Omega-3 Fatty Acid and its Metabolite 18-HEPE Ameliorate Retinal Neuronal Cell Dysfunction by Enhancing Müller BDNF in Diabetic Retinopathy.

Diabetic retinopathy (DR) is a widespread vision-threatening disease, and neuroretinal abnormality should be considered as an important problem. Brain-derived neurotrophic factor (BDNF) has recently been considered as a possible treatment to prevent DR-induced neuroretinal damage but how BDNF is upregulated in DR remains unclear.
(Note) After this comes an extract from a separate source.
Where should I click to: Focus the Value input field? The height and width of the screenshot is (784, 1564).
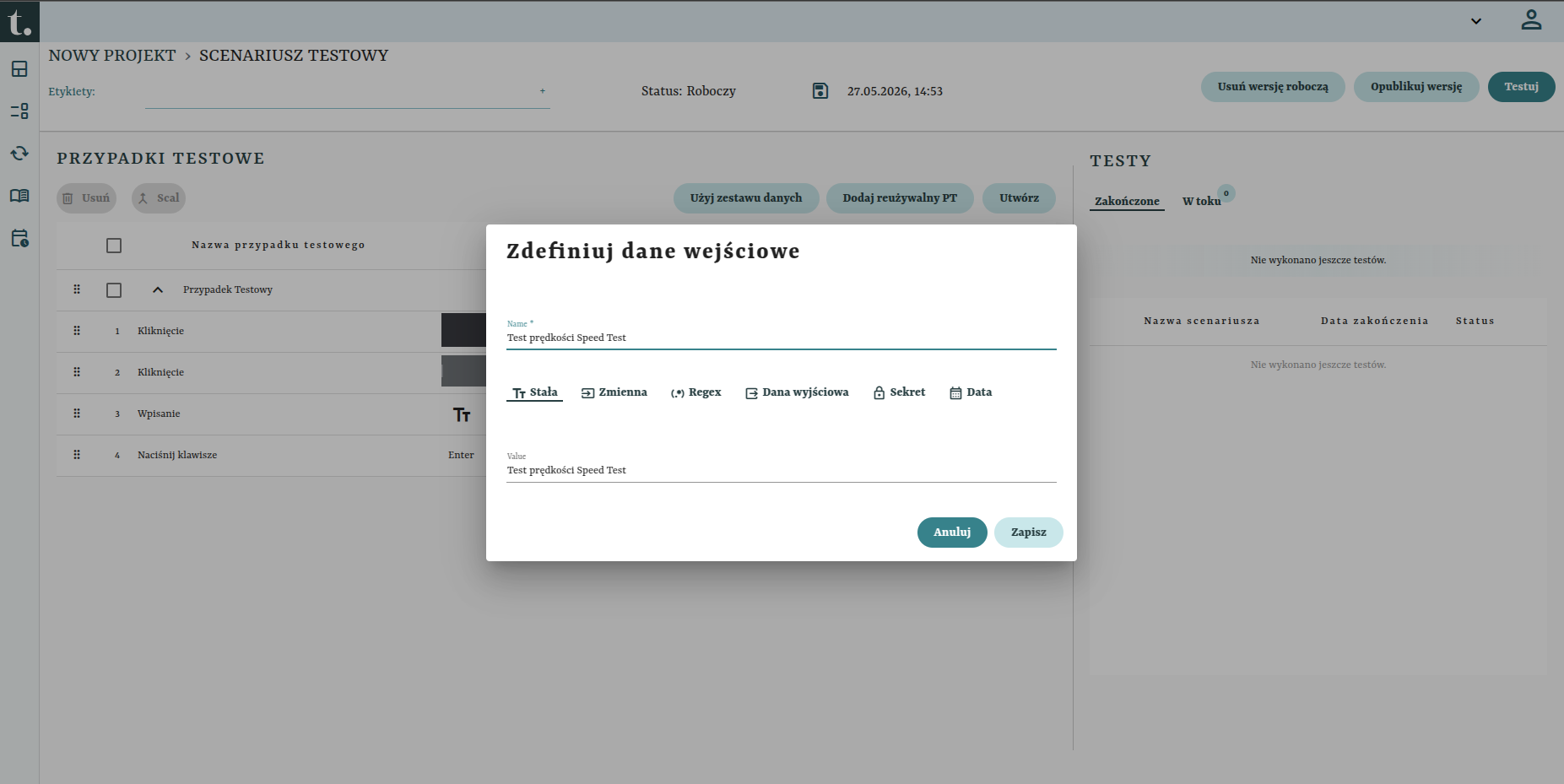pyautogui.click(x=782, y=470)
We found increase in hydrogen peroxide (H2O2) in the vitreous of patients with DR. We confirmed that human retinal endothelial cells secreted H2O2 by high glucose and H2O2 reduced cell viability of MIO-M1, Muller glia cell line, and PC12D, neuronal cell line, and lowered BDNF expression in MIO-M1, whereas BDNF administration recovered PC12D cell viability. Streptozocin (STZ)-induced diabetic rats showed reduced BDNF, which is mainly expressed in the Muller glia cell. Oral intake of Eicosapentaenoic acid ethyl ester (EPA-E) ameliorated BDNF reduction and oscillatory potentials (OPs) in electroretinography (ERG) in DR. Mass spectrometry revealed increase in several EPA metabolites in the eyes of EPA-E-fed rats. In particular, an EPA metabolite 18-hydroxyeicosapentaenoic acid (18-HEPE) induced BDNF upregulation in Muller glia cells and recovery of OPs in ERG. Our results indicated diabetes-induced oxidative stress attenuates neuroretinal function, but oral EPA-E intake prevents retinal neurodegeneration via BDNF in Muller glia cells by increasing 18-HEPE in the early-stages of DR.